The trick then is getting them to listen.
And maybe Obama has hit upon the trick.
My Obama problem then is that I’m still not sure which he’s up to. If he’s trying to make himself over into a Reagan-lite, forget him.
But what if what he’s doing is a kind of reverse Reaganism…
Reagan talked people around their interests to vote their prejudices and “values” and created a lot of Reagan Democrats.
Perhaps what we’re seeing from the junior Senator from Illinois is the beginning of the creation of a whole lot of Obama Republicans.
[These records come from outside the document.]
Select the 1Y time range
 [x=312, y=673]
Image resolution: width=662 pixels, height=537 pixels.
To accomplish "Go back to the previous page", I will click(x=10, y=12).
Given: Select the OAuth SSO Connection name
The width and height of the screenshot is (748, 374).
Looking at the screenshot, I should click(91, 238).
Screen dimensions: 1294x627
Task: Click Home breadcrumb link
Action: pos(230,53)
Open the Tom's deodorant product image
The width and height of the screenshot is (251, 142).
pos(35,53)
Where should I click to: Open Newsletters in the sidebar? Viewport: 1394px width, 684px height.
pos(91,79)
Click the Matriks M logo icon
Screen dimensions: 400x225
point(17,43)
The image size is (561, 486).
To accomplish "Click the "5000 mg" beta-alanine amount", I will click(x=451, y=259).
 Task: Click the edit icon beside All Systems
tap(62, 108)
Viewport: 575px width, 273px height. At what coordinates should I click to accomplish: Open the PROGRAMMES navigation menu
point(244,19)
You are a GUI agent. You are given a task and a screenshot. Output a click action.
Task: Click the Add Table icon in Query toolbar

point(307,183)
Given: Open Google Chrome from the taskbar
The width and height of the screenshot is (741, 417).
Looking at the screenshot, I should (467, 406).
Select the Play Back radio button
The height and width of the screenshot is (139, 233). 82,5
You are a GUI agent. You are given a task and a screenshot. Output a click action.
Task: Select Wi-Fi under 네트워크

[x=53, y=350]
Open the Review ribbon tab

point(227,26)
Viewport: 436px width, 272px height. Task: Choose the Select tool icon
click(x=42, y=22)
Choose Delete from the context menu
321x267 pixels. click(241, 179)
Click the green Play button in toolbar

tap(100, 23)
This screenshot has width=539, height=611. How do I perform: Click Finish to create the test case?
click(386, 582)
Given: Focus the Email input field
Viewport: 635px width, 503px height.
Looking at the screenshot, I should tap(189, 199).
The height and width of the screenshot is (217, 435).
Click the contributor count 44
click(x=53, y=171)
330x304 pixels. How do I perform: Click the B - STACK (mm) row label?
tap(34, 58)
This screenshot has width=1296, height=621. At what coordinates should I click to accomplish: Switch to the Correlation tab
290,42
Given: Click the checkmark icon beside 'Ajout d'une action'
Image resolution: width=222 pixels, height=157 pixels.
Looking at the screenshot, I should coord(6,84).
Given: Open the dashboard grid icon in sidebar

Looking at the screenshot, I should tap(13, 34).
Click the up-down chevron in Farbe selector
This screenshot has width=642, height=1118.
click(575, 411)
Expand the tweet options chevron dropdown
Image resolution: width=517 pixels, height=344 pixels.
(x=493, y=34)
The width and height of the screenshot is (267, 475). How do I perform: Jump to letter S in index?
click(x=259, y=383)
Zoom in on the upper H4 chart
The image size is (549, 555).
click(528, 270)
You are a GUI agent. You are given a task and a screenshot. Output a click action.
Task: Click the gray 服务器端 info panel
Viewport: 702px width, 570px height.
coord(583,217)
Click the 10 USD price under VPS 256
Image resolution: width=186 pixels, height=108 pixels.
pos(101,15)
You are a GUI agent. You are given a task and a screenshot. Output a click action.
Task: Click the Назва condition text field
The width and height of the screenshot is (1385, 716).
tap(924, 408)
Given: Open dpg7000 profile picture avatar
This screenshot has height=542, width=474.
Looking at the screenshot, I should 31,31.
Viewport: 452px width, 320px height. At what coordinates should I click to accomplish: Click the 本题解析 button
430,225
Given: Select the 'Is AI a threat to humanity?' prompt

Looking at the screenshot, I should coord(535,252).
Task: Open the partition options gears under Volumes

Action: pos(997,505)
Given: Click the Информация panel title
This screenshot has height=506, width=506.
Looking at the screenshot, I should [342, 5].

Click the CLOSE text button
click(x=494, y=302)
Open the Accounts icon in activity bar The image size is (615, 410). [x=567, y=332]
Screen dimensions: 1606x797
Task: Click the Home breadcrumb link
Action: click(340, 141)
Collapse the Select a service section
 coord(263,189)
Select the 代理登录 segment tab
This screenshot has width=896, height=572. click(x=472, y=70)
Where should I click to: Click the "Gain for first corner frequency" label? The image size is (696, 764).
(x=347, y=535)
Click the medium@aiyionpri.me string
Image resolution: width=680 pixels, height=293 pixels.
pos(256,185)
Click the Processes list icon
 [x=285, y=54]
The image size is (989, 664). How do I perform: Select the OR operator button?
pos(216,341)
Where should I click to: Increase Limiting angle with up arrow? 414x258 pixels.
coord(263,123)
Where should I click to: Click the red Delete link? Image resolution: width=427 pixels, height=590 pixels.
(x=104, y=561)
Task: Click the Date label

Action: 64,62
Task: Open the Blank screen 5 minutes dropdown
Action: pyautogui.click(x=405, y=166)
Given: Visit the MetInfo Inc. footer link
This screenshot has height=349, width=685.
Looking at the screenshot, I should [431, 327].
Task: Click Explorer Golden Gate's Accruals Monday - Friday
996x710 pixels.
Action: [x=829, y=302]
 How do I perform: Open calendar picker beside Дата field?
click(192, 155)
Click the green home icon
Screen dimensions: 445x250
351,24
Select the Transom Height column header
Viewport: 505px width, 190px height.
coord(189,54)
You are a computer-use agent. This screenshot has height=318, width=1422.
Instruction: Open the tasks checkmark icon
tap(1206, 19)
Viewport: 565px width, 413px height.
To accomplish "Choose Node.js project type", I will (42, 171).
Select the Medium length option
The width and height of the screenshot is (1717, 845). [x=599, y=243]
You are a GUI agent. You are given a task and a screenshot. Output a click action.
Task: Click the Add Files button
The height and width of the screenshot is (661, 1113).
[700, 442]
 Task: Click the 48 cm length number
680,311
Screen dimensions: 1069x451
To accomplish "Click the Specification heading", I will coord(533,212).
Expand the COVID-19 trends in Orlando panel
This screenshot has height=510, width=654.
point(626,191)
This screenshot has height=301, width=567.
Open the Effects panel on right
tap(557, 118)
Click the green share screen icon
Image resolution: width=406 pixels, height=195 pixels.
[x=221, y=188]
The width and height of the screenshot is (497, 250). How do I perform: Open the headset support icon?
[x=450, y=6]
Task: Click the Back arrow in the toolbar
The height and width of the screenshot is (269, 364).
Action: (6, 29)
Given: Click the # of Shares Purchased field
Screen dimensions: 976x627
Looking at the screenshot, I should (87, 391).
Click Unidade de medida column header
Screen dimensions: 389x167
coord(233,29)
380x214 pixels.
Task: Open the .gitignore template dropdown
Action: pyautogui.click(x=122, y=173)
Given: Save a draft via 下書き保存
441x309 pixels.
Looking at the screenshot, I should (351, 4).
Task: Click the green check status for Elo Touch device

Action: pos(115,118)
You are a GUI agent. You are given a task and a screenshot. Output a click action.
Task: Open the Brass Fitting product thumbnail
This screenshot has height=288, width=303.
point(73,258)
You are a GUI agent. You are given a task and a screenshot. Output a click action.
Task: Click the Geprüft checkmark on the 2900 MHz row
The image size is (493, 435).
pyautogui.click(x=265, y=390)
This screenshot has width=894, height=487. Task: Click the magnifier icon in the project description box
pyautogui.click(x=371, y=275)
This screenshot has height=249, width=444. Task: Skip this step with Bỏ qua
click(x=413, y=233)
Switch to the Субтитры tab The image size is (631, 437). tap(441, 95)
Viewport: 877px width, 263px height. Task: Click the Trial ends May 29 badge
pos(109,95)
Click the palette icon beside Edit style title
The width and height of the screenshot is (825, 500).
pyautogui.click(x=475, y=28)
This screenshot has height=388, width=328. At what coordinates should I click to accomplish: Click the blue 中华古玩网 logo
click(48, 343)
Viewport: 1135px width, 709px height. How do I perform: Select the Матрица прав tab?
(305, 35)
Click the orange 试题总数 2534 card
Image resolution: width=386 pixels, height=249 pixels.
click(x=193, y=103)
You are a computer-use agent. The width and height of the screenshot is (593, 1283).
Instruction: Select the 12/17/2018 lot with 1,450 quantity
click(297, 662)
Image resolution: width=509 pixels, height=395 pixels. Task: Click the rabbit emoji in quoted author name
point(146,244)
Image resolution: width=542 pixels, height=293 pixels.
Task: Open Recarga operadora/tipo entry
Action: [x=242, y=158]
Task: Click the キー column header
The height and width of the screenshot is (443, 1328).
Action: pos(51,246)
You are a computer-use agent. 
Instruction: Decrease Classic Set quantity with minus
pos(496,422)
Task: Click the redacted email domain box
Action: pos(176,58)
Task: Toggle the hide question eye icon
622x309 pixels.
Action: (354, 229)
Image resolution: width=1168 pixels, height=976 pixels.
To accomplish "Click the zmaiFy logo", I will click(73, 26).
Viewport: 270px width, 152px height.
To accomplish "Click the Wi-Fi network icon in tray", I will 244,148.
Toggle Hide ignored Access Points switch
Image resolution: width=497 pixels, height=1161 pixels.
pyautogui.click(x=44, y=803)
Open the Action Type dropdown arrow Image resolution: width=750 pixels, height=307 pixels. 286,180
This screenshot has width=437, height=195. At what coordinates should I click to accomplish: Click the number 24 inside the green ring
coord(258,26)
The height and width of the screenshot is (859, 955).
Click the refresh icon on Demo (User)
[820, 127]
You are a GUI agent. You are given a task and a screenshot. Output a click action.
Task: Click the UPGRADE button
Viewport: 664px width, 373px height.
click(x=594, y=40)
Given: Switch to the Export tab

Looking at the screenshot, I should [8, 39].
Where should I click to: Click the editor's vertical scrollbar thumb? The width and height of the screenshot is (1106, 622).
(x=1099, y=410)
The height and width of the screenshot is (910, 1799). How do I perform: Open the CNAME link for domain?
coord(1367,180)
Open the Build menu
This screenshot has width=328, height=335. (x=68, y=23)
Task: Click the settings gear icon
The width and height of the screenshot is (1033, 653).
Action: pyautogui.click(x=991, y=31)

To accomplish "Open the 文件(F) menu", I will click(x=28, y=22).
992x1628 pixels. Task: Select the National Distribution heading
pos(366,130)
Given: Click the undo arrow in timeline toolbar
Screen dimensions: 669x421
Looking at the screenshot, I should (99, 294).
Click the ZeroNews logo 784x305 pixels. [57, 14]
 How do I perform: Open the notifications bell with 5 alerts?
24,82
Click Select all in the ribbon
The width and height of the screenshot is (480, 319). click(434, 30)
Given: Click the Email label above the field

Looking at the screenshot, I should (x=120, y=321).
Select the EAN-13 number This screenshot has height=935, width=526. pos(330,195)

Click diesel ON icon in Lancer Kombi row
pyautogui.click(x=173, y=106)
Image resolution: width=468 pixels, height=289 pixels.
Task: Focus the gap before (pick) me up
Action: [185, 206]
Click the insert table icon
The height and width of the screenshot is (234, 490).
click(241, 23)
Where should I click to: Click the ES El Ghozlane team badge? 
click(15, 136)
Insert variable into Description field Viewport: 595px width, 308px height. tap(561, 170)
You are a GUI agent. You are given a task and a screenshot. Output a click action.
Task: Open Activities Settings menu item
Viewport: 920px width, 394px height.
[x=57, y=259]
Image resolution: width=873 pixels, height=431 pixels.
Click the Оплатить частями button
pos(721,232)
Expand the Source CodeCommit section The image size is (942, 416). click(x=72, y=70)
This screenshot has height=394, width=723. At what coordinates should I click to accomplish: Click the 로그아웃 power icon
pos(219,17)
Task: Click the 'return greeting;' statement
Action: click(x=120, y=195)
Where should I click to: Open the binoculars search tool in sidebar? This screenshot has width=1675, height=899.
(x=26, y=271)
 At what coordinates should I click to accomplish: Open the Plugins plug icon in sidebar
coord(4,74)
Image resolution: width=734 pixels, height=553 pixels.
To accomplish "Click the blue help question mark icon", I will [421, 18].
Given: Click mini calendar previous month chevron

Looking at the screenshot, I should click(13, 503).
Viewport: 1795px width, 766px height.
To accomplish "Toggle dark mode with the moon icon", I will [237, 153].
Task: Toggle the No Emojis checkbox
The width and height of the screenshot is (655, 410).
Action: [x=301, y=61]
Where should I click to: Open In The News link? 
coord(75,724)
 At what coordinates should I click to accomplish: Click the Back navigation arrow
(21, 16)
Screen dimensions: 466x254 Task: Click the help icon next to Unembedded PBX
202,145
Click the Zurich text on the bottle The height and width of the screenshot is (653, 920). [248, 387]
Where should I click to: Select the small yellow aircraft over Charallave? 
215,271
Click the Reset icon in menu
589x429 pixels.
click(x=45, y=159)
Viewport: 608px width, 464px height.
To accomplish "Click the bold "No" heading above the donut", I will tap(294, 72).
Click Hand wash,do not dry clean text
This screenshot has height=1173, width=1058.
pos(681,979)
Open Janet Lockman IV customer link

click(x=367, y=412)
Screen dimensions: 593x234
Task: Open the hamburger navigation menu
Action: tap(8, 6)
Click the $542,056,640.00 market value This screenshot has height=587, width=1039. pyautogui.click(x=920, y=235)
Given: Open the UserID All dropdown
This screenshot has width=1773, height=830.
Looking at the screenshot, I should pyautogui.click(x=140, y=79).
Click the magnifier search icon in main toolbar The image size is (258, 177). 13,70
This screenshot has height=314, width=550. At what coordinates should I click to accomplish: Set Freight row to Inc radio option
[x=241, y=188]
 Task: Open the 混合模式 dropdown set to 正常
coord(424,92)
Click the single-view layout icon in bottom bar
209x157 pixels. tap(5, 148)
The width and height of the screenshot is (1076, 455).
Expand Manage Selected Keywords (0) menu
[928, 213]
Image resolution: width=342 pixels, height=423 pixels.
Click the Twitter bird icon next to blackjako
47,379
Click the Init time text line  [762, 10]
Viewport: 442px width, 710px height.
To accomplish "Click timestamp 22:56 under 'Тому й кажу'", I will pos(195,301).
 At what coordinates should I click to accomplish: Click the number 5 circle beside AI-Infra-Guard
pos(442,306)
That may be, but I, and many rank-and-file Democrats, need to hear our dog whistle (that is, language that we get and others don’t that reassures us[link]), because chattering on about hope isn’t enough–we’ve been burned too many times. Take for instance, healthcare. At this point, inviting the health insurance companies into the process is like working with the cigarette companies: fundamentally, their business model is the problem–this is not a problem of individual ‘bad actors.’ Yet Obama cites doing exactly this as a legislative success. We don’t need more tepid, centrist, ‘pragmatism’ that doesn’t solve any problems, we need concrete Democratic solutions, and until I hear my dog whistle, I’m not convinced.
Related post: Armando lays out another problem with the absence of a dog whistle:

“FDR changed our philosophy of government and the FDR liberal philosophy remains that which we follow today…. How did FDR do it and can Democrats defend FDR liberalism today? The most prominent of these instances was the fight to save Social Security. Faced with Media hostility, Republican demagogy and flat out lies, Democrats rallied to the FDR liberalism banner and crushed the Republican attempts to roll back the clock. FDR would have been proud of Democrats in that fight. No triangulation. Good old fashioned political populism won the day.
“And that is FDR’s lesson for Obama. Politics is not a battle for the middle. It is a battle for defining the terms of the political debate. It is a battle to be able to say what is the middle. FDR governed as a liberal but politicked like a populist…. The lesson of [Richard] Hofstadter is to embrace liberal governance and understand populist politics. It may sound cynical, but you must get through the door to govern. Lincoln knew this. FDR knew this. Hofstadter knew this. I hope Obama can learn this.”
He is unlikely to learn this from Iowa. Indeed, Obama’s worst instincts will be reinforced after tonight. I expect much worse from Obama now.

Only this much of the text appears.